--- CONSIGNE DE TRAVAIL A ---
Comment traduire en anglais cette phrase du passage sur le règlement sur l'IA : « Dans un secteur où la confiance et la transparence sont des impératifs, l’instauration de telles exigences est un pas significatif vers la création d’une IA éthique et responsable. » ?
--- CONSIGNE DE TRAVAIL B ---
Pouvez-vous reprendre le passage sur le règlement sur l'IA après sa dernière phrase et le poursuivre ?

--- PASSAGE EXTRAIT ---
= = = =

Le risque de duplication ou de contradiction normatives devra impérativement être géré, sous peine de créer des coûts de mise en conformité supplémentaires et de ralentir l’innovation technologique.
L’exigence de transparence et de responsabilité
Le règlement sur l’IA impose des exigences particulièrement strictes en matière de transparence et de responsabilité, notamment pour les systèmes d’IA dits « à haut risque ». Les établissements bancaires devront désormais garantir non seulement la traçabilité et l’explicabilité des décisions prises par leurs algorithmes vis-à-vis de leurs clients.
Dans un secteur où la confiance et la transparence sont des impératifs, l’instauration de telles exigences est un pas significatif vers la création d’une IA éthique et responsable.
Cela implique, pour les banques, une véritable révolution culturelle, les incitant à revoir leur approche de la prise de décision automatisée et à instaurer des processus de contrôle humain effectif. En ce sens, le règlement sur l’IA n’est pas seulement un outil de régulation ; il incite également les établissements bancaires à redéfinir leur modèle opérationnel afin d’intégrer ces nouvelles exigences de manière proactive.

= = = =

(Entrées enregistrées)
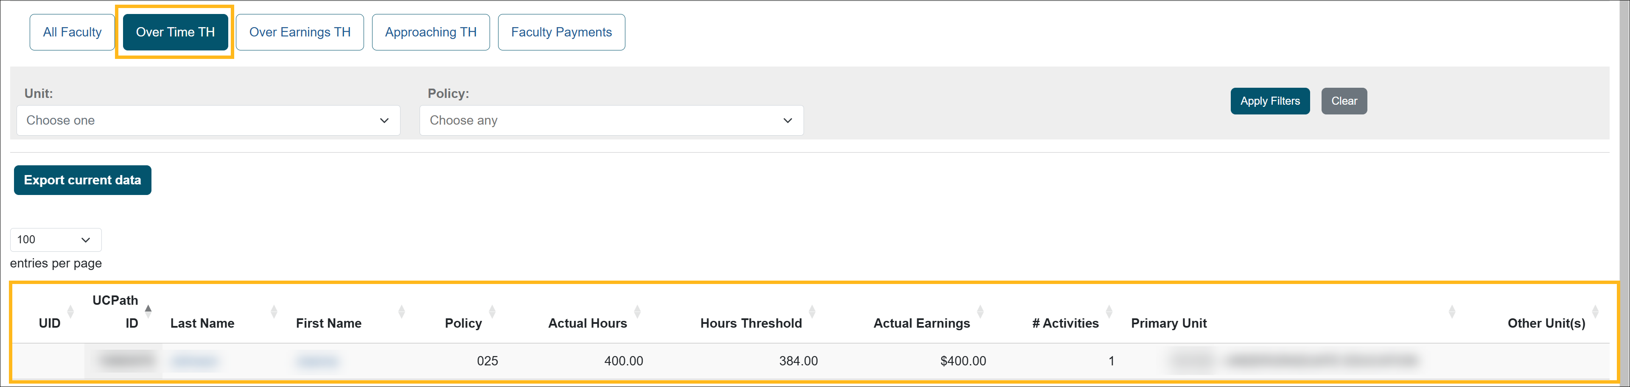Click sort arrows beside Last Name
Image resolution: width=1630 pixels, height=387 pixels.
point(274,311)
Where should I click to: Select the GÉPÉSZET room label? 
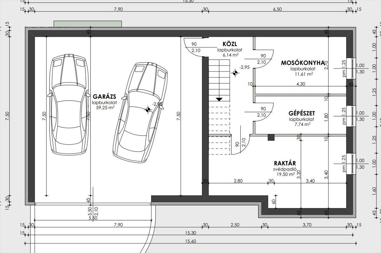302,113
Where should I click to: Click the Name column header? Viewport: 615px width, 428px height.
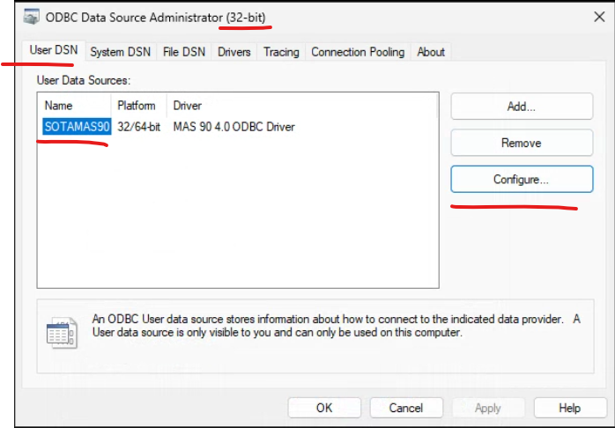click(x=58, y=106)
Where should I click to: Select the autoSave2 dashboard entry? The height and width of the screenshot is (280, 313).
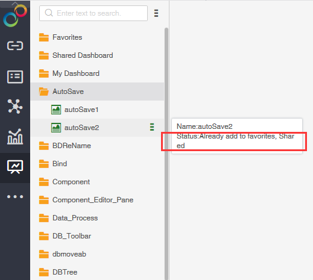click(x=97, y=128)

= = = =

--- PRODUCTION DE L'EXERCICE A ---
In a sector where trust and transparency are imperatives, the introduction of such requirements is a significant step toward the creation of ethical and responsible AI.

--- PRODUCTION DE L'EXERCICE B ---
L’AI Act : un catalyseur d’innovation régulée
Au-delà de son caractère contraignant, le règlement sur l’IA entend également favoriser l’innovation, notamment à travers l’introduction de bacs à sable réglementaires. Ces espaces expérimentaux, qui permettent aux banques de tester leurs solutions d’IA sous un contrôle réglementaire. Ils représentent une opportunité précieuse pour le secteur bancaire, en permettant de concilier développement technologique et conformité juridique.
Pour les établissements bancaires, ces bacs à sable pourraient offrir un cadre sécurisé pour expérimenter des applications de l’IA comme les services bancaires automatisés, les algorithmes de personnalisation de l’offre ou encore les outils de gestion prédictive des risques, tout en garantissant que ces technologies respectent les exigences de sécurité, de transparence et de protection des droits des consommateurs.
Un nouvel équilibre à trouver : innovation, sécurité et conformité
Le règlement sur l’IA constitue, pour les banques, un défi majeur : celui de réussir à intégrer l’IA dans leurs processus tout en respectant des obligations légales renforcées. Il leur incombera de trouver un équilibre délicat entre la réduction des risques associés à l’IA et la promotion de l’innovation technologique, essentielle à leur compétitivité.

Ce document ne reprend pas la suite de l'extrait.